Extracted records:
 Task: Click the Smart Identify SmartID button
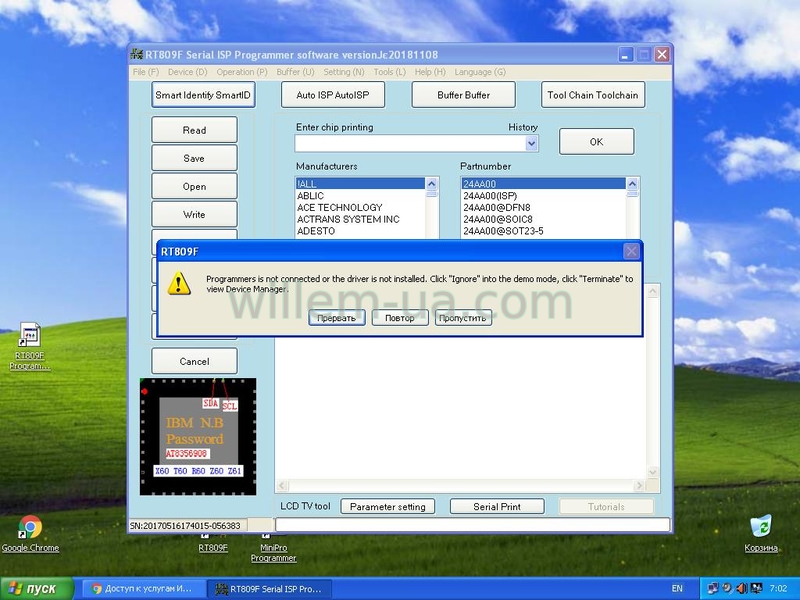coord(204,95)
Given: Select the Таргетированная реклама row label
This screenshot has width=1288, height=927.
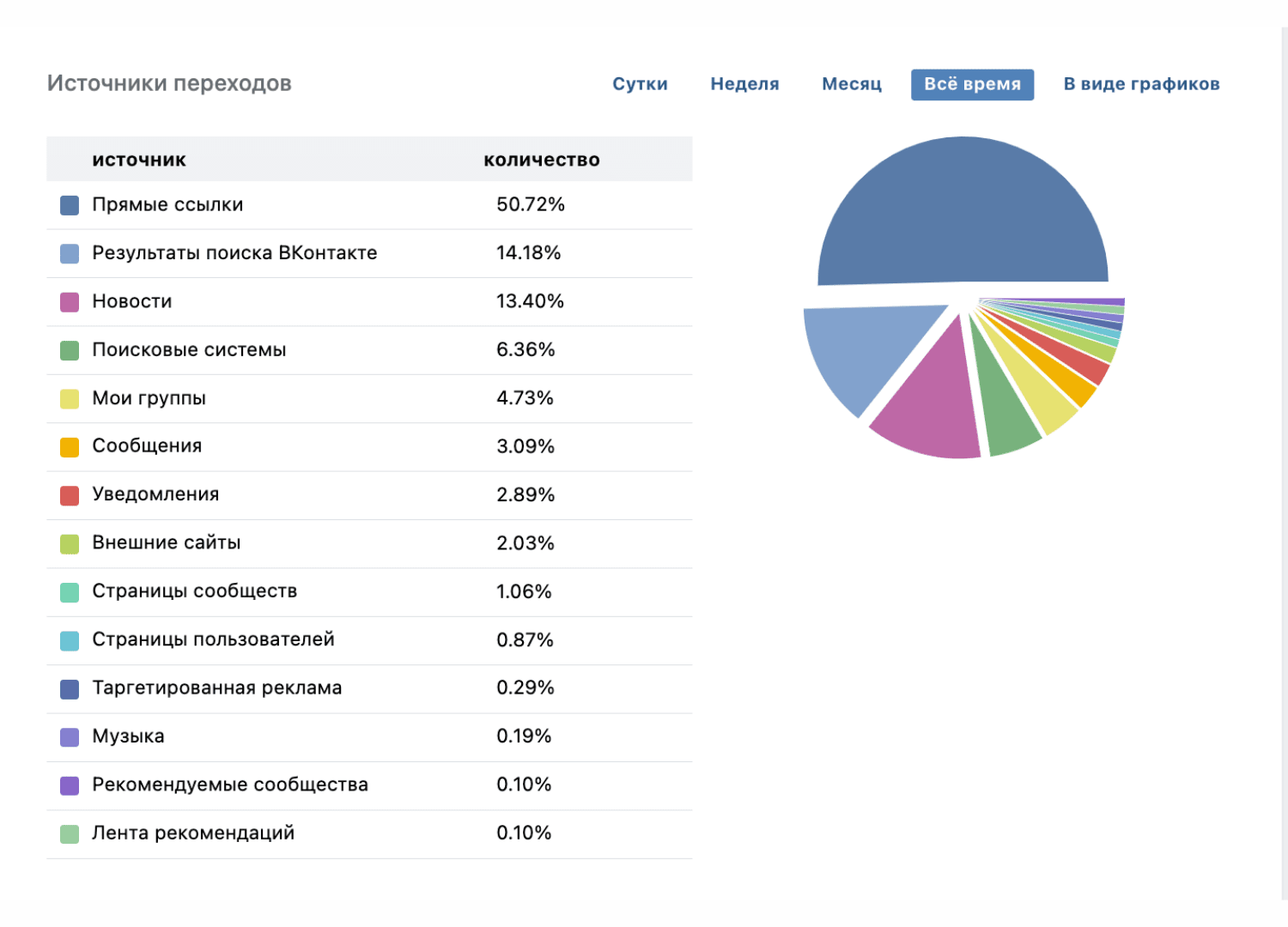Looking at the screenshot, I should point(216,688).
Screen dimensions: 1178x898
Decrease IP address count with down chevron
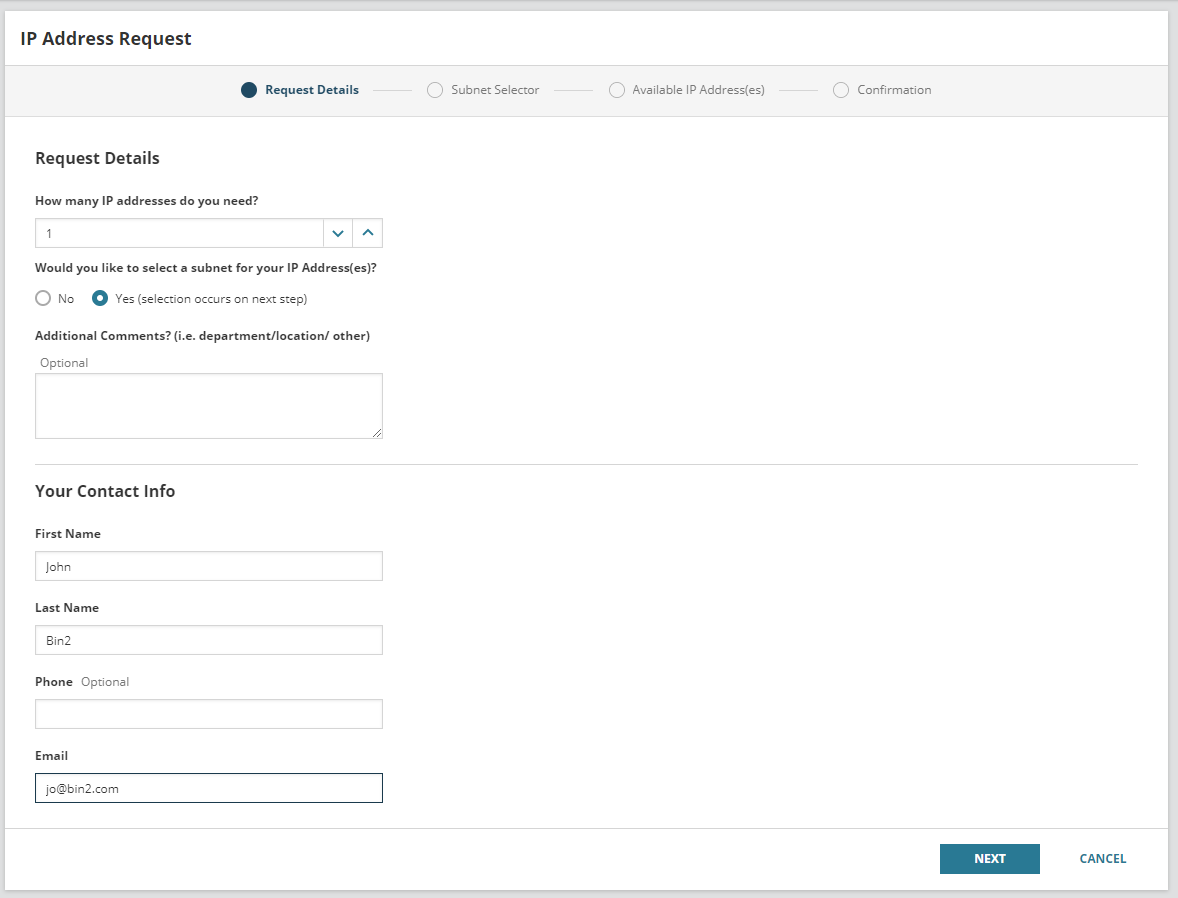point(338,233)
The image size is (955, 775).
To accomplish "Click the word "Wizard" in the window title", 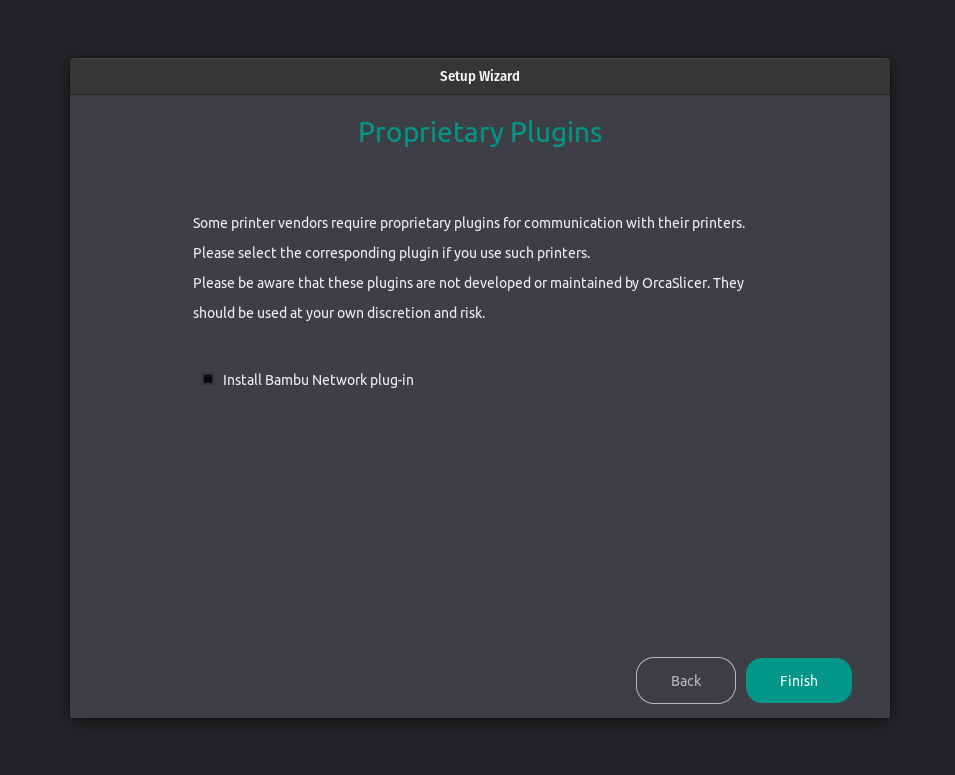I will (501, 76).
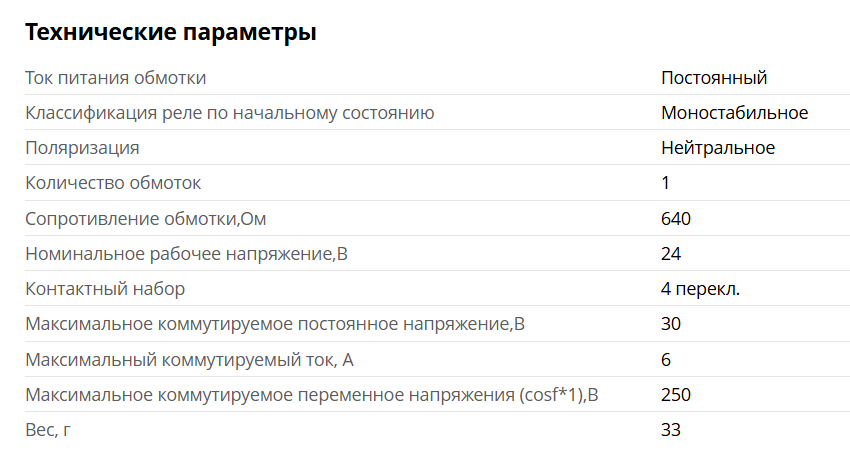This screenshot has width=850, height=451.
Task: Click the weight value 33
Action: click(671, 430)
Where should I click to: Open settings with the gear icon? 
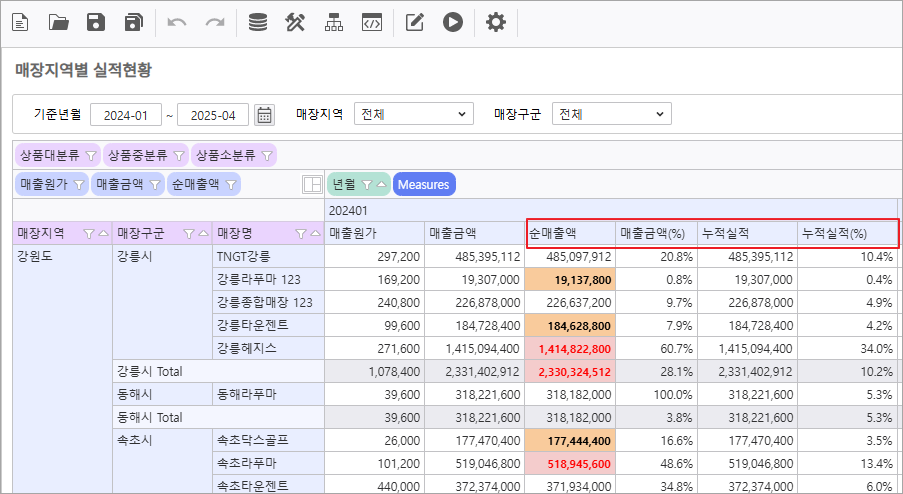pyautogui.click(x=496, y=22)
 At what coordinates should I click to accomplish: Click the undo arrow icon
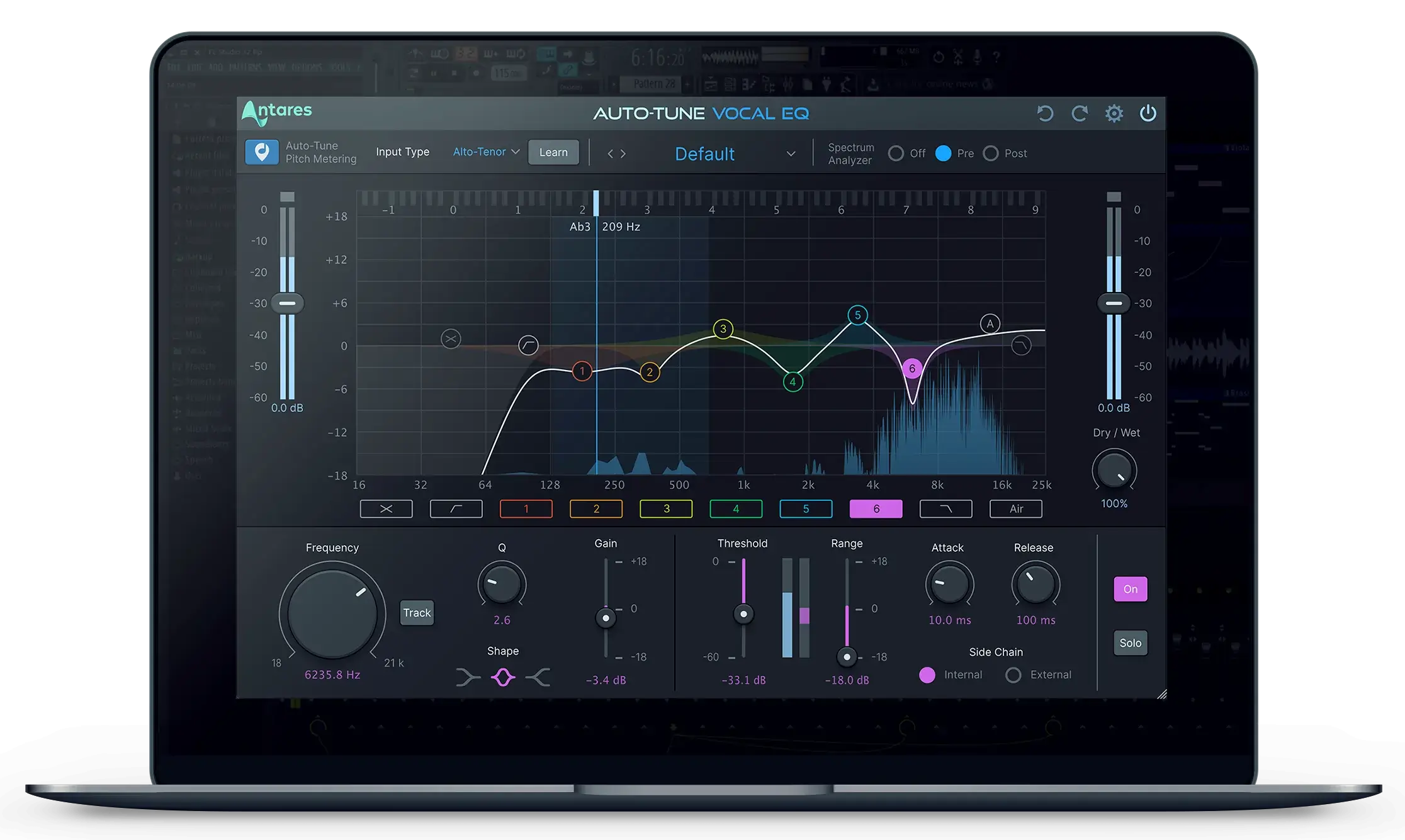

- EXERCISE DETAILS
Starting at the first line of the records above, set down each line exactly through the one that holds "The image size is (955, 775).". Omit pictures.

- RESULT BELOW
 Task: Click the Smart Identify SmartID button
coord(204,95)
Given: Select the Таргетированная реклама row label
This screenshot has width=1288, height=927.
Looking at the screenshot, I should point(216,688).
Screen dimensions: 1178x898
Decrease IP address count with down chevron
point(338,233)
The image size is (955, 775).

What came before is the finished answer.